SUPPLIED INFORMATION -
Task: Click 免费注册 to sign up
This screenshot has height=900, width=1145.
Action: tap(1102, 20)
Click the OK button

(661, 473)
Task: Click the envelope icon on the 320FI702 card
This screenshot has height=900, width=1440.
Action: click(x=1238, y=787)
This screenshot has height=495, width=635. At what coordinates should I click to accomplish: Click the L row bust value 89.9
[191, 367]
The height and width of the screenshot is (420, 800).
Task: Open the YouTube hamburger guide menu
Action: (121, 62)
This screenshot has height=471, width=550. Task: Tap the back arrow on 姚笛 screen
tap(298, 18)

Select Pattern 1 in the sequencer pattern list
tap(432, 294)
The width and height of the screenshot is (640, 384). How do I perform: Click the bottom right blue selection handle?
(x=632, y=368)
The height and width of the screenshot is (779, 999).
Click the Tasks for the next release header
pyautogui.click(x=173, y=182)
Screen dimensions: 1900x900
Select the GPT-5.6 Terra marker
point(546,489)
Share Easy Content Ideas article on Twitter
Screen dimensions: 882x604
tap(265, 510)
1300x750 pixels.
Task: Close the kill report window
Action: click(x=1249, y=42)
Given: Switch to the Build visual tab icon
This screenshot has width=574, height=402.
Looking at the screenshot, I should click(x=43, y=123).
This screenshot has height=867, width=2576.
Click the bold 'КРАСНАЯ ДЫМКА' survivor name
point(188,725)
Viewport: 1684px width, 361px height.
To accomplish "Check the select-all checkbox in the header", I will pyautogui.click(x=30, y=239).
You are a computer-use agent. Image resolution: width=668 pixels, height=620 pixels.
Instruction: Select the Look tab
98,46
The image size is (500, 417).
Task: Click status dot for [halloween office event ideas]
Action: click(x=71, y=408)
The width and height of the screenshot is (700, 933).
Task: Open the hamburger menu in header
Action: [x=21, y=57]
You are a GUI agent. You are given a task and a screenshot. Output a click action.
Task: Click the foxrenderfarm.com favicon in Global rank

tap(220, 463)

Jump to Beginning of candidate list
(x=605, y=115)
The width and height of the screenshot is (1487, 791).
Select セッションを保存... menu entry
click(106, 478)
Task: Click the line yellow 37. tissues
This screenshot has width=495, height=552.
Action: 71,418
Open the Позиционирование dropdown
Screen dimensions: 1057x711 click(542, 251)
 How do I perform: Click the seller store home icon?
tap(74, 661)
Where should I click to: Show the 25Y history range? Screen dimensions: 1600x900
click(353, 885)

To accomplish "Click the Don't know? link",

TASK GOAL - Which lines of the entries above contain the string "agent"? Copy each one.

RESULT BELOW -
You are a computer-use agent. Image resolution: width=668 pixels, height=620 pixels.
You are a GUI agent. You are given a task and a screenshot. Output a click action.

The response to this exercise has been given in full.